Pouvoir et amour, énergies de transformation ?

D’abord merci à Pierre Vuarin d’avoir invité Adam Kahane le 16 mars dernier 2016 à Paris dans le cadre des rencontres de l’Université internationale terre citoyenne (UITC). Merci également à la Fondation C.-L. Meyer qui a accueilli l’événement.

Un article écrit par Hervé Ott à propos du livre Pouvoir et Amour, Théorie et pratique des transformations sociétales

Alors que j’accueillais ce jour-là, en tant qu’éditrice, Adam Kahane, j’ai eu le bonheur de rencontrer Hervé Ott et d’écouter avec attention son intervention. J’y ai trouvé de la pertinence, de l’humour, du parler vrai… Mais aussi une convergence avec mes rêves et les valeurs que je porte, bref, tout ce qui fait que j’ai décidé en 2015 de publier Pouvoir et Amour.
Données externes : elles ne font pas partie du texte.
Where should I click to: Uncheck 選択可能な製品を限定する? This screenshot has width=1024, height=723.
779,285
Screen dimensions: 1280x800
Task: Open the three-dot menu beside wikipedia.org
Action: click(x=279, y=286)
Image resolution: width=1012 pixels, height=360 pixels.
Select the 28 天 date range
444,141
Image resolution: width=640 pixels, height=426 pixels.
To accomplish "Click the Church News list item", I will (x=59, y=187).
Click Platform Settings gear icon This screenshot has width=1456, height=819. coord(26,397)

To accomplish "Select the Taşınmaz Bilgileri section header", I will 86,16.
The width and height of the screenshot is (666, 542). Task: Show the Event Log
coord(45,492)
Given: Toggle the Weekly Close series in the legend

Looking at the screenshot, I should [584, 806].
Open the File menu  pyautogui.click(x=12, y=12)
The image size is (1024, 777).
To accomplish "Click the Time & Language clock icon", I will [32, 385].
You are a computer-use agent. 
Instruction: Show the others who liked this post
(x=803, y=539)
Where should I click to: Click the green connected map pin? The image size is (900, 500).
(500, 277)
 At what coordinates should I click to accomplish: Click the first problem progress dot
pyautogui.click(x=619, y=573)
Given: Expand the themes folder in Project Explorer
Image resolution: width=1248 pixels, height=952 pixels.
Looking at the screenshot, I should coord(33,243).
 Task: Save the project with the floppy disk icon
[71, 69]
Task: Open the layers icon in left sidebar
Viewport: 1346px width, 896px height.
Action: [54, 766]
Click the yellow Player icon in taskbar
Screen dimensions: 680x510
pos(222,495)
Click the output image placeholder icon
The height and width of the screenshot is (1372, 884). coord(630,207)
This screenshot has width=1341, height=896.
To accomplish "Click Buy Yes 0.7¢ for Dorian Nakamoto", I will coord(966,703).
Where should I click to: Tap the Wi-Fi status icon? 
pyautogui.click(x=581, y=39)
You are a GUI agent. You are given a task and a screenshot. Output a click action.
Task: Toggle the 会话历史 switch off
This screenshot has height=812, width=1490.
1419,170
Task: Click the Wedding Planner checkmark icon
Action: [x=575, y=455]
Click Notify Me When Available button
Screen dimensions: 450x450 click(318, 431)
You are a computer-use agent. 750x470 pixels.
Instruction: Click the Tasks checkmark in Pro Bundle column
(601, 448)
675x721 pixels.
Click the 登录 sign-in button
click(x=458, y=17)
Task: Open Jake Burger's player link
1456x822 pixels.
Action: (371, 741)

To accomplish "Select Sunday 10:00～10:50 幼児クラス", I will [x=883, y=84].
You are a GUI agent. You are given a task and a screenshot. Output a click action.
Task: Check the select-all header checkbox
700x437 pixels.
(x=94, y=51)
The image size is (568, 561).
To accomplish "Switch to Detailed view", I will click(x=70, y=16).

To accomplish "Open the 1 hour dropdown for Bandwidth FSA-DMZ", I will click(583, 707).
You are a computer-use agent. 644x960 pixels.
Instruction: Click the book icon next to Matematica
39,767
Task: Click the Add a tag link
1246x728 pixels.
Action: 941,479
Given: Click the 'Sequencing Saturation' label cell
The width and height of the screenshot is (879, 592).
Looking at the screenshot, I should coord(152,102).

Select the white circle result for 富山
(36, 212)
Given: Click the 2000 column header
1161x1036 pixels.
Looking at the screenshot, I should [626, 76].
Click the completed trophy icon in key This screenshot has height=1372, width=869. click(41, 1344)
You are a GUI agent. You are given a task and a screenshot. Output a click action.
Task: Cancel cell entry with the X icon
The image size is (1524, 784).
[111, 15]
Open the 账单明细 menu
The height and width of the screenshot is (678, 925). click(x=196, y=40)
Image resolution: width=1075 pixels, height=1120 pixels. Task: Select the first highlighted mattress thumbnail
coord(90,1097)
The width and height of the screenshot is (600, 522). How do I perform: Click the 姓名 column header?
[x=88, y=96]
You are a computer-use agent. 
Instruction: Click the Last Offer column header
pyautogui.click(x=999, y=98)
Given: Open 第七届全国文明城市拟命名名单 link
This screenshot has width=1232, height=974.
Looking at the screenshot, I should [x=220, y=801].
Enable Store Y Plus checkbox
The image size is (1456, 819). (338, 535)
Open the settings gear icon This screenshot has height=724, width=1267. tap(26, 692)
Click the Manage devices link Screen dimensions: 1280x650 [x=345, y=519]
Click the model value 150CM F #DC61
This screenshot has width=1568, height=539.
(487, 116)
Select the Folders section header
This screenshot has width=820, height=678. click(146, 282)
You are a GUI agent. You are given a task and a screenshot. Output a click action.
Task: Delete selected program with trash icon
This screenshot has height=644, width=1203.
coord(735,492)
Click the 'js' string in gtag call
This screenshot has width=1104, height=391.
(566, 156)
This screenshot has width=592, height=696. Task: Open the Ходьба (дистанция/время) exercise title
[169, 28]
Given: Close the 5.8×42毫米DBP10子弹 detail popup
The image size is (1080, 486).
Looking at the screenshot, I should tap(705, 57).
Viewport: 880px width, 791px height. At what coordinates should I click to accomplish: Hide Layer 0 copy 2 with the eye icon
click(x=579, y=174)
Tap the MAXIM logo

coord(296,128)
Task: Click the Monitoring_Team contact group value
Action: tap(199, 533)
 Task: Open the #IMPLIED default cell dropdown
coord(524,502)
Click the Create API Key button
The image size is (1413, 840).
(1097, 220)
Hervé a réalisé de nombreuses missions de formation dans des régions en crise (Pacifique-sud, Afrique noire et du nord, Proche-Orient). Il effectue de multiples interventions de formation, d’accompagnement d’équipes et d’individus, de médiation et de transformation constructive des conflits difficiles et il est l’auteur de plusieurs ouvrages (voir www.ieccc.org). J’ajouterai à ce portrait le mot « activiste » au sens le plus noble du terme, c’est-à-dire lorsqu’il désigne celles et ceux qui se battent activement pour un monde meilleur.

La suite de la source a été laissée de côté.